Each and every one of us at least once in our life, has been hurt, felt betrayed, abused or mistreated. Some of you have experienced all of these things throughout life. There are those that harbor the feelings forever and never get over it and there are the ones that forgive and get through it. And for the people that understand the purpose in forgiveness, I’m sure at one point in your life you didn’t want to. Our reactions was to either get even, strike back or block and ignore, yet regardless of any of those reactions, the feelings was still there. The vision and the feeling never leave because you haven’t forgiven the person that caused you to have those feelings. Of course you will never forget what happened but you can get over it and get through it if that’s what you want.
You might say “I don’t want to forgive, why should I get over it? Or I’m not ready to get over it. This person did this or said that. They need to be held accountable. Their walking around like nothing happened and I’m the victim. They owe me an apology. Forgiving is like apologizing and I didn’t do anything, they did. That’s letting my offender think he/she has won or that it’s ok and it’s not ok.”
All this may be true and you may get that apology. But what if they don’t apologize? People apologize all the time but do they really mean it? That person may or may not accept responsibility at all. I know for me personally, an apology helps but sometimes an apology is nothing more than a person acknowledging they did something wrong but it still doesn’t take the feelings away.
For example I’ve had my heart broken a couple times and both times I received an apology. Afterwards, I still felt hurt and betrayed and it still took a while for me to get over it. But what else could they do or say to make it better? They went on living their lives and they was ok because that apology was for them. So they can have a clear conscious and not feel bad. Or maybe they cared and didn’t mean to hurt me but the damage was already done.
Have you heard the saying “You are in charge of your own happiness?” I had to realize that in order for me to get over it I had to get through it.

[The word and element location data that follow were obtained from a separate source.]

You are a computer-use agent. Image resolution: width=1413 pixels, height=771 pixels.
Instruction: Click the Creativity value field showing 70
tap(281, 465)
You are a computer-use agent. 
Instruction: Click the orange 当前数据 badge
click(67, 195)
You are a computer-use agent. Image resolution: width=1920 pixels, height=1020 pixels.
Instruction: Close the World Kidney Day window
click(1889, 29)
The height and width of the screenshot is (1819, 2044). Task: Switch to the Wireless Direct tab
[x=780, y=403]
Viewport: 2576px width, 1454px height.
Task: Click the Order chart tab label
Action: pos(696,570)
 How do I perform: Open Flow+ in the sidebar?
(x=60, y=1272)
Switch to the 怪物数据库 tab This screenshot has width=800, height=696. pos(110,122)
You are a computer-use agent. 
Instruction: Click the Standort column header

I had to FORGIVE and let it go. No it’s not instant gratification but it started the healing process so that I can be free. I learned that it wasn’t for them but for me. I knew that I had to get my happiness back. I had to let the negative feelings go regardless if the person deserved it or not.
Often times we don’t understand the effect un-forgiveness has on our life and health. When you harbor feelings of un-forgiveness, this can leave you feeling stressed which the causes many health conditions. According to www.hopkinsmedicine.org, stress and anger alone can result in numerous changes in heart rate, blood pressure, and immune conditions. Those changes then increase the risk of depression, heart disease, and diabetes including other illnesses. John Hopkins psychiatrist Karen Swartz also states that “Forgiveness is a choice and that you can choose to offer compassion and empathy to the person that wronged you. Following those steps can help you develop a more forgiving attitude and benefit from better emotional and physical health.”
Always remember this:
The first step to forgiveness is realization. Realizing that you are upset, angry, bitter and hurt.
Second is understanding that it’s okay to have those feelings but, also knowing that there is no benefit in harboring those feelings. The real benefit is when you let go.
Third is a willingness to change, grow and evolve. Know that you are not perfect and you may need someone to forgive you one day. Work on you and find ways to overcome what you’re facing. There are many outlets out here to help you. Coaching, counseling, and support groups.
Fourth is have faith that you will get through it with victory! Forgiveness is a process and you’re on your way!